Podobnie, szlachetny syn nadaje blasku całemu rodowi swoim przykładnym
zachowaniem. To wszystko wiąże się z nietrwałym i przemijającym światem.
Kanada1 doświadczył i upowszechnił prawdę, że Bóg
jest wszechobecny. Anoranijan mahato mahijan - brahman jest
subtelniejszy od tego, co najsubtelniejsze i większy od tego, co
największe. Kanada rozpoznał istnienie Boga w każdym atomie. Nawet
opisał Boga jako anuswarupę (prawdziwą formę atomu). Świat nie może
istnieć bez atomu. Wcześniej nic nie istniało we wszechświecie. Na
początku nie było słońca, księżyca, gwiazd, ziemi i nieba. Wszędzie
wokół panowała jedynie całkowita ciemność. Połączenie się atomów
spowodowało powstanie twardej materii o bardzo dużej gęstości. W
rezultacie wytworzyło się dużo ciepła. Wtedy nagle w wyniku Wielkiego
Wybuchu twarda materia rozpadła się na kawałki i rozprzestrzeniła się
wszędzie. To było przyczyną stworzenia. Takie było również doświadczenie
Kanady. Dźwięk, który rozległ się, gdy nastąpił Wielki Wybuch, jest
znany jako pranawa, czyli Omkara, pierwotny dźwięk. Jest on
wszechobecny. Powstał z paramanu (najmniejszego atomu). W tym stworzeniu
nie istnieje nic innego niż atom. "Jak można to zrozumieć i
urzeczywistnić?". Takie pytanie postawił Kanada? Ostatecznie uświadomił
sobie zasadę pranawy. Człowiek musi rozmyślać nad tym pierwotnym
dźwiękiem w celu osiągnięcia wyzwolenia.
Pierwotny dźwięk pranawy jest zaprawdę boskością,
która jest subtelniejsza od tego, co najsubtelniejsze
i większa od tego, co największe.
Przenika wszystko i występuje jako odwieczny świadek.

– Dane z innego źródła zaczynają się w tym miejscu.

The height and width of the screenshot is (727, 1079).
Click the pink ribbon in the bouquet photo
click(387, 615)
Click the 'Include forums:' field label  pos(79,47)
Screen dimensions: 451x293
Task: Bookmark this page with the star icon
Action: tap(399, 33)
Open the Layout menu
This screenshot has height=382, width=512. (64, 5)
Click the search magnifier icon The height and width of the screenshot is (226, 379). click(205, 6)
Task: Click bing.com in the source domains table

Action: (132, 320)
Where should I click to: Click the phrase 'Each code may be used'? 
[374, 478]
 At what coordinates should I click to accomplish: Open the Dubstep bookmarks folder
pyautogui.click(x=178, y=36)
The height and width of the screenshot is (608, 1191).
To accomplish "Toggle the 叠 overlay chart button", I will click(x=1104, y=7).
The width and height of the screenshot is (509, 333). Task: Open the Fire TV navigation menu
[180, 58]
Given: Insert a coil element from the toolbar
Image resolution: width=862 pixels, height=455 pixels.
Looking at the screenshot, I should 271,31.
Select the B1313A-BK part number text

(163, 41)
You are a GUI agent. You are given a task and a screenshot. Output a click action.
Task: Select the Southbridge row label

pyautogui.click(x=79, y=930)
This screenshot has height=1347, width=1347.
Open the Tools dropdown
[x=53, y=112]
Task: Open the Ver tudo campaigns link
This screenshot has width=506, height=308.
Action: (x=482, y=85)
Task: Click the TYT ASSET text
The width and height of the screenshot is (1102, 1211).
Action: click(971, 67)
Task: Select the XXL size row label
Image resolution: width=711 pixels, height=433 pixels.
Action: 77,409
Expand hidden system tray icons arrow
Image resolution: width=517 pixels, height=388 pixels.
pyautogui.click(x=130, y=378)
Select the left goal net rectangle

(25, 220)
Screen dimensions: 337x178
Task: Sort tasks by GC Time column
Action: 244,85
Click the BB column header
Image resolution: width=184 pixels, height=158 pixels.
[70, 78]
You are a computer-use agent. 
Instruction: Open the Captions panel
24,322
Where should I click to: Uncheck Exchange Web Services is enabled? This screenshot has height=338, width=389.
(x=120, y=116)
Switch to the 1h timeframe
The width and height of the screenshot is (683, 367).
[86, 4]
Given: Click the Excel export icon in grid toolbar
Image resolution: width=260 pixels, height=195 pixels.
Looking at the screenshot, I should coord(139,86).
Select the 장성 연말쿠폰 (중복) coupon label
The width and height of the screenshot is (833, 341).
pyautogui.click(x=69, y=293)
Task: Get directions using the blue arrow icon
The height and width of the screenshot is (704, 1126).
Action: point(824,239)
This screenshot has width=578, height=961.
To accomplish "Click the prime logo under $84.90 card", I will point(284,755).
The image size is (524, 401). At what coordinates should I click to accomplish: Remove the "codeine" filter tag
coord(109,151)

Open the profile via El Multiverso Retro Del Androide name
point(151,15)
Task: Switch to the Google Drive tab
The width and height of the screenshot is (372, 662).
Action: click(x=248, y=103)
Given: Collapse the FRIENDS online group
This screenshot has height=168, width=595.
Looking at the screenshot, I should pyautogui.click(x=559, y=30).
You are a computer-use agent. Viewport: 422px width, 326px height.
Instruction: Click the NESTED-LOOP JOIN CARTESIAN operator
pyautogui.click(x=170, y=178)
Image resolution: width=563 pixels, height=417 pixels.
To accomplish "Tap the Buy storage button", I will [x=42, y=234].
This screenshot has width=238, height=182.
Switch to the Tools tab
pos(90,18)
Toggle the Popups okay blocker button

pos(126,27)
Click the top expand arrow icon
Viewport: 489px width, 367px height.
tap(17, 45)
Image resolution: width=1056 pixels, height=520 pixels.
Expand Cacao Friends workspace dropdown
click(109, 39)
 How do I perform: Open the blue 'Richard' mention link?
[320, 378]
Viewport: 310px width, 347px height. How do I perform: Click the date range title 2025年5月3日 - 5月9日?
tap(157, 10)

Tę prawdę głosił Kanada. Z pranawy powstało słońce, księżyc,
ziemia i niebo. Podstawową zasadą całego stworzenia jest atom. Każda
istota ludzka jest połączeniem atomów. Bez atomów nie ma materii. Jednak
współczesny człowiek nie jest w stanie zrozumieć tajemnicy atomów.
Traktuje nauki naszych starożytnych riszich wyłącznie jako opowieści i
szydzi z nich. Nie ma umiejętności i zdolności, aby zrozumieć świętość
starożytnej kultury Bharatijów. Nie potrafi pojąć rzeczywistości, która
jest w nim. Stawia posągi starożytnych riszich i szlachetnych dusz jako
wyraz szacunku dla nich, ale nie potrafi zrozumieć ani praktykować ich
nauk. Musi umieścić ich święte figury nie na zewnątrz, lecz na ołtarzu
swojego serca i przestrzegać ich nauk. (...)
Ludzie bardzo chwalili Kanadę i jego nauki. Rozpoznał on zasady wodoru i
tlenu. Naukowcy zauważyli, że wodór reprezentuje zasadę wody, a tlen -
zasadę ognia. Dzisiaj ludzie przywiązują wielkie znaczenie do obserwacji
poczynionych przez naukowców, ale nie potrafią zrozumieć i docenić
wielkich prawd, jakich na podstawie własnego doświadczenia nauczali nasi
wielcy riszi.
Jak można zrozumieć moc atomu? Fizycznie atomu oczyma nie widać, ale
jest obecny wszędzie. Woda, jaką pijemy, jedzenie, jakie spożywamy,
słowa, jakie wypowiadamy, dźwięk, jaki słyszymy - wszystko przenikają
atomy. Chociaż człowiek chodzi po atomach, je atomy, pije atomy, nie
jest w stanie pojąć ich tajemnicy. Uważa, że tylko naukowcy mogą zbadać
naturę atomów. Proces atomowy jest wielce święty. Prowadząc odpowiednie
dociekanie w tej sprawie można zrozumieć boskość. Tego uczył Kanada.
Jednak dzisiaj nikt nie prowadzi właściwego dociekania, aby doświadczyć
procesu atomowego. Ludzie wiodą życie z materialistycznym nastawieniem.
Pewnego razu król Śiwadżi i jego minister udali się na wieczorny spacer.
Po drodze spotkali mnicha buddyjskiego. Śiwadżi natychmiast zdjął koronę
i padł do stóp mnichowi. Nie spodobało się to ministrowi. Pomyślał, że
król umniejsza swoją pozycję, kładąc głowę u stóp zwykłego mnicha.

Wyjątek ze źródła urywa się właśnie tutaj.